こんなに花弁が多いのに、日当たりのよい場所だからか、意外とボーリングせずに開花する。
いや、元気いっぱい。
花は、思ったよりもベビーピンクな色合いだったが、咲き始めや少し褪色したときのライラックを帯びた色合いが美しい。ディープカップ咲きだが、花によって色合いも咲き方も少しずつ異なるのが面白い。とにかく花弁ぎっしりで面白みがない咲き方のこともあるが、非常に整った咲き方のこともある。
花弁が多いうえに、房咲きで、花付きもよい。花持ちは、イングリッシュローズにしてはよい方だが、まだ大丈夫そうに見えて、散るときにはばっさり散る。花弁が多いので、掃除が大変である。
蕾がみな開くとこんな感じ。先に咲いた花は少しいたんでくる。
開花が進むと花弁の多さがわかる。
樹形も、自然な雰囲気で伸びるが、横張りではないので、まとまりがよい。葉の大きさや密度も、混みすぎず、まばらでもなく、ちょうどよい。
一番花の後
一番花の後も、休みなく次の花が咲く。
シュートも、根元近くからも途中からも何本も出てきて、どれもよく伸びて花を咲かせる。
一度に咲くのはそれほど多くはないものの、花が途切れる時期がないほどである。
しかも、暑い時期の花は貧相になる品種が多いが、スピリットオブフリーダムは、梅雨も夏も一番花と遜色のない美しさである。甘い香りもはっきりわかり、いうことなしというところだ。
香りは、フルーツ・ミルラ香と紹介されている。

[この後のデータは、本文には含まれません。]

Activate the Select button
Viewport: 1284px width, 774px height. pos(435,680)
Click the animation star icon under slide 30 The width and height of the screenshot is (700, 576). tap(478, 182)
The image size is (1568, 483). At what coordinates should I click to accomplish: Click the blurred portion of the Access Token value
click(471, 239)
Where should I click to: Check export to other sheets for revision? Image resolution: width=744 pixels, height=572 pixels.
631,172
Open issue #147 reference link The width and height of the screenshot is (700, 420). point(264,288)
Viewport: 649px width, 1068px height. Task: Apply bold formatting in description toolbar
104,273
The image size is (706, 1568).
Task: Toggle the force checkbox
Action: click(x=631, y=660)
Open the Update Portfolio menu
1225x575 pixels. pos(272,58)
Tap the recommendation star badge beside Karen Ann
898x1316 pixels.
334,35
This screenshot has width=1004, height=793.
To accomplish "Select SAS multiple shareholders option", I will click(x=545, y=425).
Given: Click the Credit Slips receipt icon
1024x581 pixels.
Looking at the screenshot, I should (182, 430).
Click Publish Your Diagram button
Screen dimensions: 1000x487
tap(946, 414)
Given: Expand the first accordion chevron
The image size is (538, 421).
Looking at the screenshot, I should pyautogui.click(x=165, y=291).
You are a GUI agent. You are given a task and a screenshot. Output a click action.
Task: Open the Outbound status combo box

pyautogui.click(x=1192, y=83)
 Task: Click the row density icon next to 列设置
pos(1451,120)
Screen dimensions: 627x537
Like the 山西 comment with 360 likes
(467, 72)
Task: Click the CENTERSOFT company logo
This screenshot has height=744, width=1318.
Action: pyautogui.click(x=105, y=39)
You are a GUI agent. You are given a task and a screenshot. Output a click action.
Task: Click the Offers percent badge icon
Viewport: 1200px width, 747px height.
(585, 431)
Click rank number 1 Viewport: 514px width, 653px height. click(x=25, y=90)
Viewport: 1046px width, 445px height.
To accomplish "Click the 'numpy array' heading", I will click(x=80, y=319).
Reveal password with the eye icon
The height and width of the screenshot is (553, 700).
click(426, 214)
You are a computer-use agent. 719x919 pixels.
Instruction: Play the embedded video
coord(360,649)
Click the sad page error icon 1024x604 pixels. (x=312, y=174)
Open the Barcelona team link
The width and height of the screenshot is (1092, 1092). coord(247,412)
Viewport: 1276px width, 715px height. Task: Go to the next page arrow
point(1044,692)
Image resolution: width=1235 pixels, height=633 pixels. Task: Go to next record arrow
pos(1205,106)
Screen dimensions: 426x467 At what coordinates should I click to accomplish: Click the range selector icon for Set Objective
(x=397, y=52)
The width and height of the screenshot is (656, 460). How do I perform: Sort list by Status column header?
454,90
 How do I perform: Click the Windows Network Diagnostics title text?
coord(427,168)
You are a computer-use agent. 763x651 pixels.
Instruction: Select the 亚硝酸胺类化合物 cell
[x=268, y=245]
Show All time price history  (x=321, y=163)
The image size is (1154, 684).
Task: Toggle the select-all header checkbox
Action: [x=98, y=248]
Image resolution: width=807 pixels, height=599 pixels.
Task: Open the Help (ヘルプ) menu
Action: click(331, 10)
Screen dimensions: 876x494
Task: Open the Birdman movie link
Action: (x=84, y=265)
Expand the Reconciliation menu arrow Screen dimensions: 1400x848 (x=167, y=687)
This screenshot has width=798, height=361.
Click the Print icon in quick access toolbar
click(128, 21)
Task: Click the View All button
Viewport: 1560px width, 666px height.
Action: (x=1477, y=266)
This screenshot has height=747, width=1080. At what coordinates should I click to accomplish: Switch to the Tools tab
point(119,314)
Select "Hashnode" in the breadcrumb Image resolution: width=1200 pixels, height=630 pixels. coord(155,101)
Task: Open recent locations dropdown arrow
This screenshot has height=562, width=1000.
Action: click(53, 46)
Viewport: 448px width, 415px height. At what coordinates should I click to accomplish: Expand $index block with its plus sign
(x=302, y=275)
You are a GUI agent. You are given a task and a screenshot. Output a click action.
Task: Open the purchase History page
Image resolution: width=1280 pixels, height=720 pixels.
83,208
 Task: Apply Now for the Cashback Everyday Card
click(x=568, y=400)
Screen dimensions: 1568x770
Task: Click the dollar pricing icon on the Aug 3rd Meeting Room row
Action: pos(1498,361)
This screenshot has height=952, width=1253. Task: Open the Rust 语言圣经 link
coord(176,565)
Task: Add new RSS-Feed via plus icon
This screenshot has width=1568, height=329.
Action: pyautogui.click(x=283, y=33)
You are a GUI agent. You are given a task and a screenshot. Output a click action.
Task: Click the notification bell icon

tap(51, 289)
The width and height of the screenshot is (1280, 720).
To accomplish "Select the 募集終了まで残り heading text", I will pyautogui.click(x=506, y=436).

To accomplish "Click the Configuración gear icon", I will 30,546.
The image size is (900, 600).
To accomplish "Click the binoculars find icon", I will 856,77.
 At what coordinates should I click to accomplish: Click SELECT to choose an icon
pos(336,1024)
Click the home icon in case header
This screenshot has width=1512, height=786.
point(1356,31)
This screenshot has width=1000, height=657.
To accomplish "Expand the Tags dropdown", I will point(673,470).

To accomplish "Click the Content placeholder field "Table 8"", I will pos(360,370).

ミルラ香の特徴が今ひとつ分かっていないのだけれど、バラらしい香りである。
枝はよく伸びて、みるみるうちに、パーゴラの上まで達した。しかも、枝はしなやかで誘引しやすいが、ある程度の高さまでは直立するくらいにはしっかりしていて始末がよい。枝も多いので、思い通りに誘引できそうである。
今年、ここまで育ってくれるとは嬉しいオドロキである。
耐病性は強い方のようで、梅雨どきにウドンコ病が少し出て、蒸し暑い時期に黒星病が出てきたが、それほど葉を減らさずに比較的元気なまま夏を越した。暑い時期にもよく咲き、いくつかきた台風の後も元気そうである。
あの1本の小さな芽からここまで育ったと思うと、感慨もひとしおである。
予想以上に素晴らしい姿になりそうで、楽しみである。